Association rule in R - removing redundant rule (arules)

BigData picture BigData · Aug 5, 2016 · Viewed 8.5k times · Source

Assume we have 3 rules:

[1] {A,B,D} -> {C}

[2] {A,B} -> {C}

[3] Whatever it is

Rule [2] is a subset of rule [1] (because rule [1] contains all the items in rule [2]), so rule [1] should be eliminated (because rule [1] is too specific and its information is included in rule [2] )

I searched through the internet and everyone is using these code to remove redundant rules:

subset.matrix <- is.subset(rules.sorted, rules.sorted)
subset.matrix[lower.tri(subset.matrix, diag=T)] <- NA
redundant <- colSums(subset.matrix, na.rm=T) >= 1
which(redundant)
rules.pruned <- rules.sorted[!redundant]

I dont understand how the code work.

After line 2 of the code, the subset.matrix will become:

      [,1] [,2] [,3]
[1,]   NA    1    0
[2,]   NA   NA    0
[3,]   NA   NA   NA

The cells in the lower triangle are set to be NA and since rule [2] is a subset of rule [1], the corresponding cell is set to 1. So I have 2 questions:

  1. Why do we have to set the lower triangle as NA? If we do so then how can we check whether rule [2] is subset of rule [3] or not? (the cell has been set as NA)

  2. In our case, rule [1] should be the one to be eliminated, but these code eliminate rule [2] instead of rule [1]. (Because the first cell in column 2 is 1, and according to line 3 of the code, the column sums of column 2 >= 1, therefore will be treated as redundant)

Any help would be appreciated !!

........

• **PROBLEM SET**:
• A. Reproduce the part of the post about redundant association rules starting at "Rule [2] is a subset of rule [1] (because" and ending at "<- is.subset(rules.sorted, rules.sorted)".
• B. Which R functions are called in the five lines of code quoted in the post about redundant association rules? Name every one.
• C. Continue the post about redundant association rules from its last sentence.

• **DATASET RECORDS**:
........

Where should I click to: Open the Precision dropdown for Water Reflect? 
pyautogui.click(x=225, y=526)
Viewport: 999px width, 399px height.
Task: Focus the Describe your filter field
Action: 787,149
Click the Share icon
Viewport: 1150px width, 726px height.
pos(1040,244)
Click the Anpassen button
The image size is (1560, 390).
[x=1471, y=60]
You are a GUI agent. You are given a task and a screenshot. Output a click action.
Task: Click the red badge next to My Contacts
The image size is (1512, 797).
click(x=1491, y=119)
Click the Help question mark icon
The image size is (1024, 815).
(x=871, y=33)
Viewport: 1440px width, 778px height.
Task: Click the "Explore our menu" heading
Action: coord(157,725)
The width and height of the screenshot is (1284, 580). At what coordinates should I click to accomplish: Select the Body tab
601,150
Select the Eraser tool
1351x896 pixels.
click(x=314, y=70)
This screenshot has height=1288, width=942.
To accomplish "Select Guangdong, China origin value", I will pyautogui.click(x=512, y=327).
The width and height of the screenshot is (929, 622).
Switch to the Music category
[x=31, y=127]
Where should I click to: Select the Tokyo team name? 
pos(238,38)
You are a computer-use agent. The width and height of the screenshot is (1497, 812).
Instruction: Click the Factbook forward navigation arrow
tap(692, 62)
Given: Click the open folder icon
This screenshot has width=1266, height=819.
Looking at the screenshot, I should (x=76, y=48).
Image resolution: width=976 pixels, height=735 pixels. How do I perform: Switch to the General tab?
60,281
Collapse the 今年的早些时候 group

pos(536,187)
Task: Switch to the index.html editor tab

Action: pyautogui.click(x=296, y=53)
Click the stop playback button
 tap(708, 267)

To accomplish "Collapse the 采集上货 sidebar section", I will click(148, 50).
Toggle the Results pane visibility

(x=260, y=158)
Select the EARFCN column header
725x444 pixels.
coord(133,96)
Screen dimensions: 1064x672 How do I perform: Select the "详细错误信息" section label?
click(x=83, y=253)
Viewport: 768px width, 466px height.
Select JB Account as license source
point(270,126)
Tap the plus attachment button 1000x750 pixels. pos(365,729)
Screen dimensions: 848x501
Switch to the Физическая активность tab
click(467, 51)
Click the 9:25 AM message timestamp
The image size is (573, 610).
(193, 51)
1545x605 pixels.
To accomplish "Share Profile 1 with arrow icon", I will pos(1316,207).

........

• **RESPONSES BY TASK**:
• A.
Rule [2] is a subset of rule [1] (because rule [1] contains all the items in rule [2]), so rule [1] should be eliminated (because rule [1] is too specific and its information is included in rule [2] )

I searched through the internet and everyone is using these code to remove redundant rules:

subset.matrix <- is.subset(rules.sorted, rules.sorted)

• B. is.subset, lower.tri, colSums, which

• C.
Answer

Michael Hahsler picture Michael Hahsler · Aug 7, 2016

For your code to work you need an interest measure (confidence or lift) and rules.sorted needs to be sorted by either confidence or lift. Anyway, the code is horribly inefficient since is.subset() creates a matrix of size n^2, where n is the number of rules. Also, is.subset for rules merges rhs and lhs of the rule which is not correct. So don't worry too much about the implementation details.

A more efficient way to do this is now implemented as function is.redundant() in package arules (available in version 1.4-2). This explanation comes from the manual page:

A rule is redundant if a more general rules with the same or a higher confidence exists. That is, a more specific rule is redundant if it is only equally or even less predictive than a more general rule. A rule is more general if it has the same RHS but one or more items removed from the LHS. Formally, a rule X -> Y is redundant if

for some X' subset X, conf(X' -> Y) >= conf(X -> Y).

This is equivalent to a negative or zero improvement as defined by Bayardo et al. (2000). In this implementation other measures than confidence, e.g. improvement of lift, can be used as well.

Check out the examples in ? is.redundant.